The Story
Why it exists.
The beginning
Mystic Bliss is named for Flinders Island in the Bass Strait and the Aurora Australis, that ribbon of green light that sweeps across the Tasmanian night sky. Goldfield & Banks built its identity on Australia's native botanicals, and this scent takes that mission further than most. Perfumer Florian Gallo worked with kunzea, an aromatic shrub endemic to Tasmania, as the structural heart rather than a supporting accent. The idea was to capture a specific quality of light, the aurora's cool brightness softening into something warmer, more grounded.
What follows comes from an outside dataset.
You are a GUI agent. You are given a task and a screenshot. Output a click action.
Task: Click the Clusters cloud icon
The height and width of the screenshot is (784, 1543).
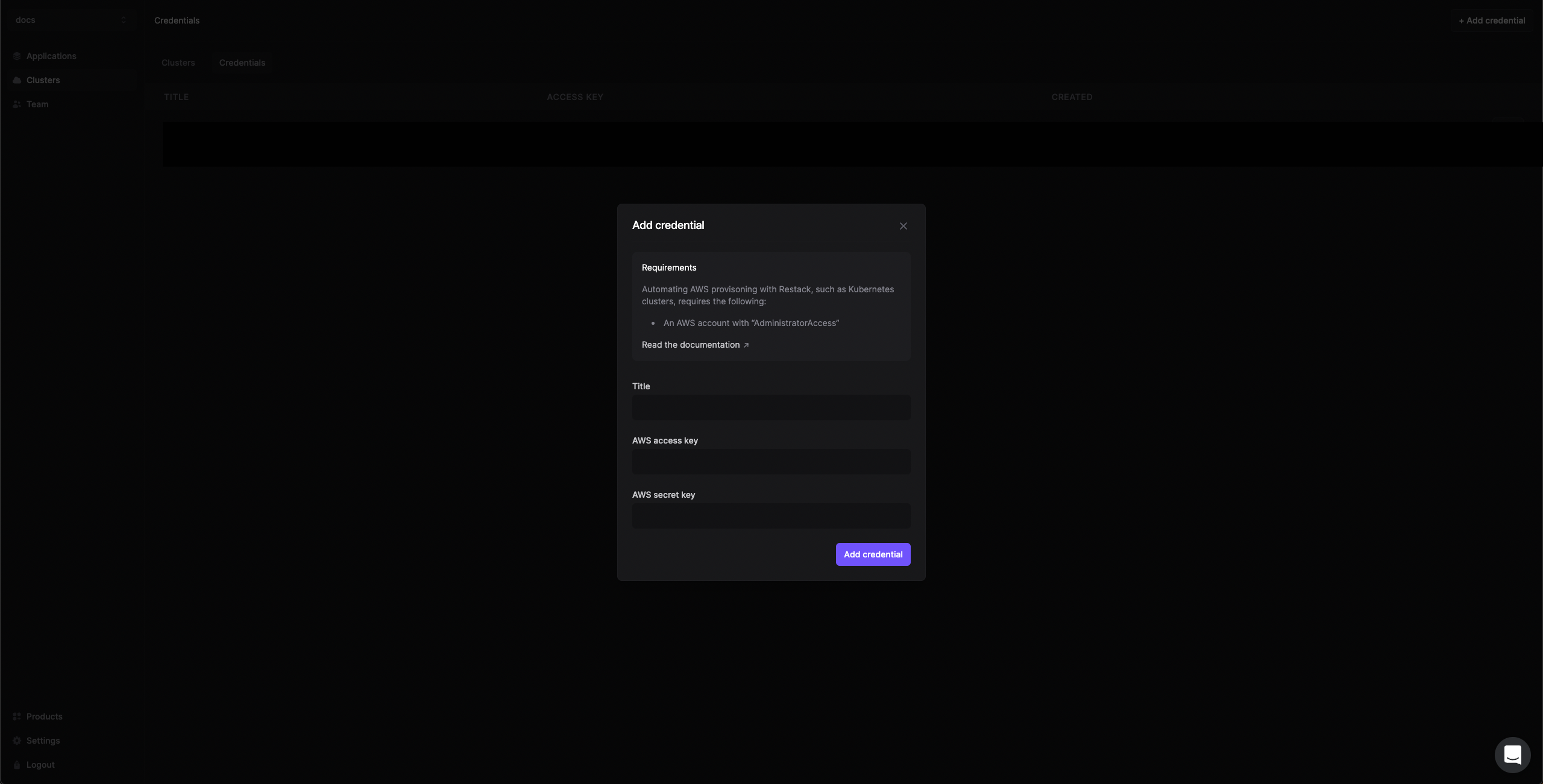tap(17, 80)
Kunzea doesn't show up in mainstream perfumery. It's camphoraceous, slightly medicinal, with a resinous depth that reads as both green and amber at once. Gallo paired it against mint and fig, a cool-fruity opening that feels contemporary, then let cedar, orris, and incense build the base. The result is a fragrance that moves from crisp brightness to something more settled, more grounded. The orris is key: it adds powdery warmth that prevents the drydown from going too heavy, keeping the whole composition balanced even as the smoke lingers.
The evolution
The opening minute belongs to mint and blackcurrant, sharp, tart, almost like cold air on skin. Fig arrives quietly, its green milkiness tamed by the blackcurrant's fruit. Around the 30-minute mark, kunzea asserts itself, shifting the character from fruity-aromatic to something earthier, more resinous. The fig doesn't disappear; it recedes, becoming a soft sweetness underneath. By hour two, cedar takes over the base, and the incense becomes apparent, not aggressive smoke, but something warm and slightly powdery. The drydown holds for 6-8 hours depending on skin, projecting moderately throughout. On fabric, it lingers for days. The orris keeps a subtle presence even as everything else fades, making this one of those fragrances that rewards re-entry the next morning.
Cultural impact
Mystic Bliss arrived in 2024 as part of Goldfield and Banks Australia's Native Collection, a growing category that uses perfumery as a vehicle for cultural storytelling. Kunzea, a Tasmanian shrub rarely found outside medicinal contexts, marks a deliberate move to put Australian native botanicals on the global fragrance map. While niche houses have long sourced rare materials from Madagascar, India, and the Middle East, Australia remains underrepresented. Kunzea offers a resinous, slightly medicinal freshness that has no direct counterpart in classical perfumery, forcing fragrance lovers to engage with something genuinely unfamiliar.